Schrumpfender Spenderpool
Patric Nohe, Sprecher der Blutspendedienste des Deutschen Roten Kreuzes, sagte der dpa, dass der Kreis der Blutspender immer kleiner werde. Die Babyboomer-Generation sei stark vertreten gewesen und viele hätten häufig gespendet, doch ältere Spender fielen nun aufgrund von Vorerkrankungen aus, trotz der Abschaffung einer Altershöchstgrenze.
Wir haben immer mehr ältere Spender und immer weniger junge, die nachkommen.
Die Organisation benötigt rund 15.000 Blutkonserven täglich für lebensrettende Behandlungen. Da die Bevölkerung altert, schrumpft der Anteil potenzieller Erstspender, was eine stabile Versorgung erschwert.
Saisonale Belastungen
Nohe erläuterte, dass Sommerferien und winterliche Grippewellen den Spenderpool regelmäßig weiter belasten.
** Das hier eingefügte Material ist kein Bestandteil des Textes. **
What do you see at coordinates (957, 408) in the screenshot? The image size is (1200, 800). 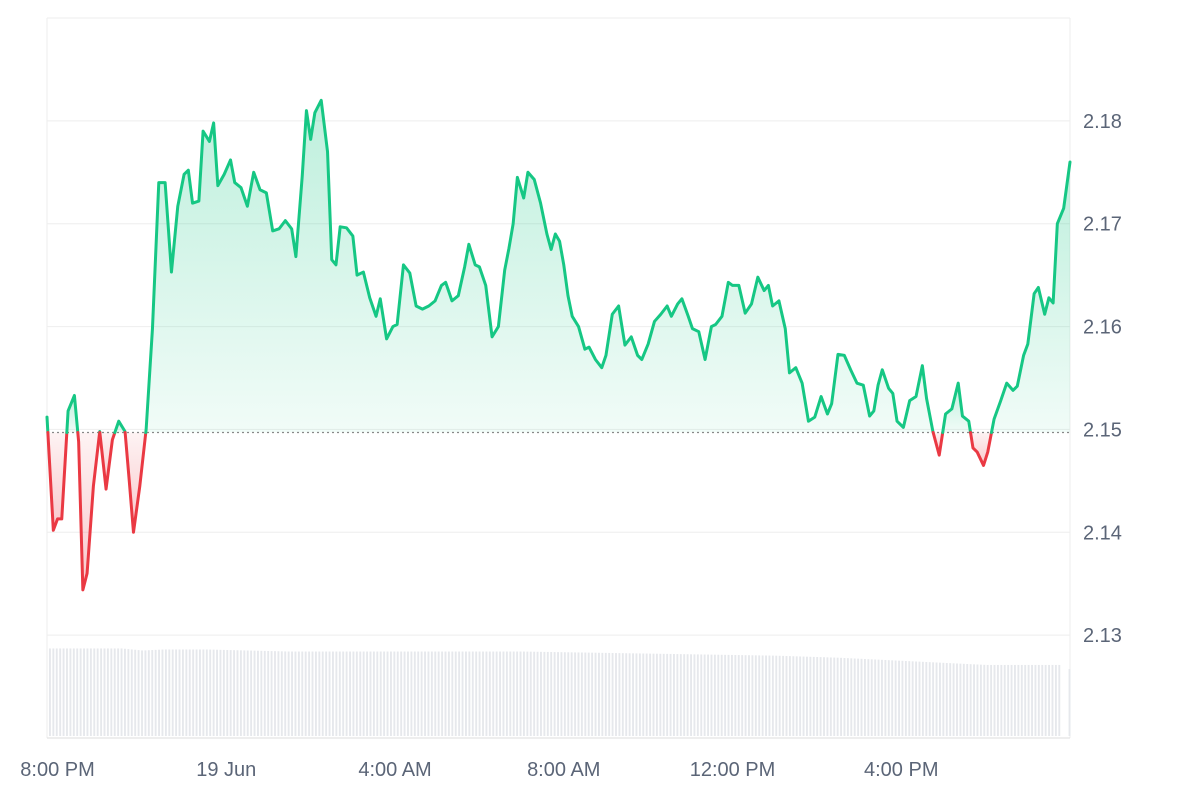 I see `price-line-up-segment` at bounding box center [957, 408].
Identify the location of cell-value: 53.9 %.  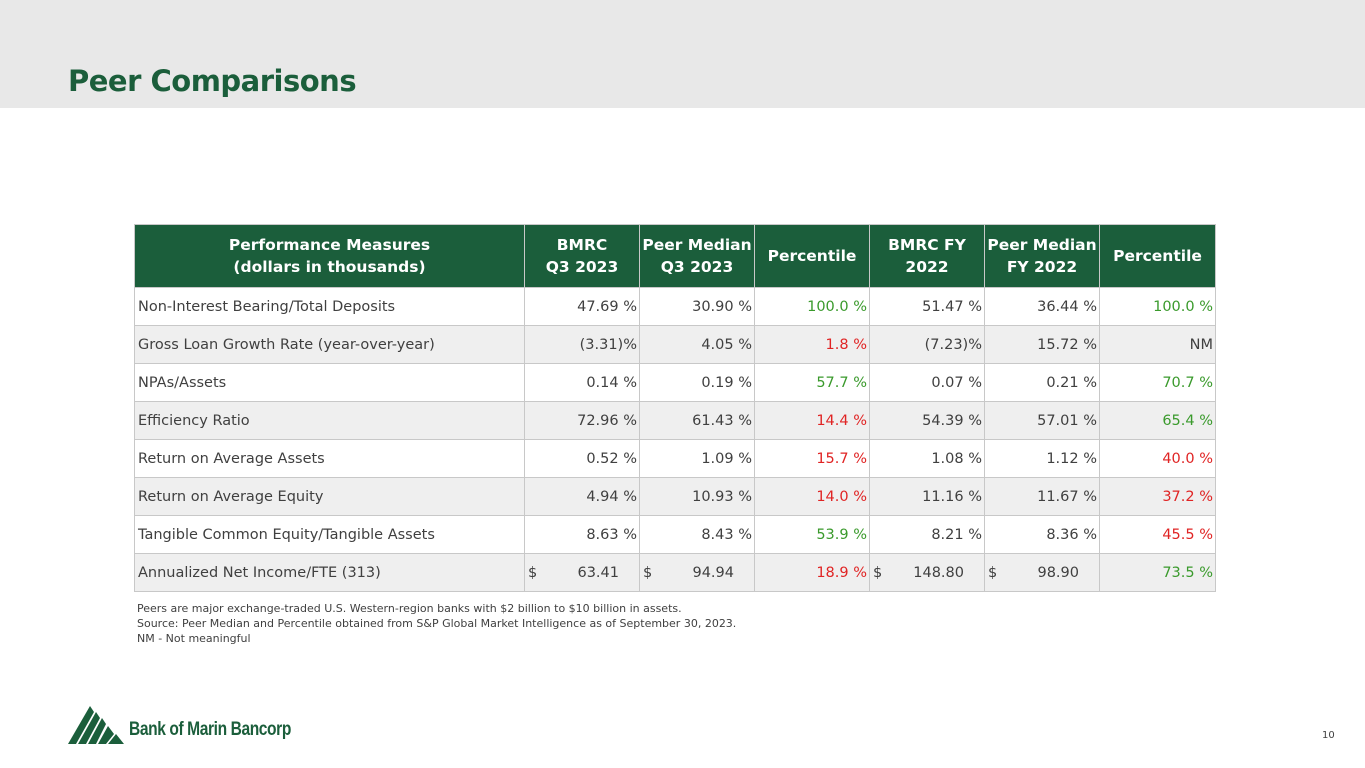
(842, 534).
Eine Ausweitung des regelmäßigen Spenderstamms würde helfen, diese saisonalen Einbrüche abzufedern.
Wenn wir es schaffen, den Kader zu erweitern, können wir die Ausfälle besser abfedern.
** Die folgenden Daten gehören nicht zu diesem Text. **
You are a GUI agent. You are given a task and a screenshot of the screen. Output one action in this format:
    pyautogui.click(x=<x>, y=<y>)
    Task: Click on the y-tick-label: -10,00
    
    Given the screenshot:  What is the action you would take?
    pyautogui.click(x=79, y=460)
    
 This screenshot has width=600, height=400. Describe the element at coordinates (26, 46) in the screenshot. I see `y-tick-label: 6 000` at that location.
Das Rote Kreuz betonte, dass es nie zu spät sei, mit Mitte 30 oder 40 mit dem Blutspenden zu beginnen. Nohe nannte den jetzigen Zeitpunkt eine ideale Gelegenheit, eine Blutspenderkarriere zu starten.
Besorgnis in der Bevölkerung
Eine von der HanseMerkur Krankenversicherung in Auftrag gegebene Umfrage ergab, dass 60 Prozent der Befragten befürchten, der demografische Wandel könnte das Risiko von Blutengpässen erhöhen. Dies spiegelt ein wachsendes Bewusstsein für den Zusammenhang zwischen einer alternden Gesellschaft und der Tragfähigkeit spenderabhängiger Gesundheitsdienste wider.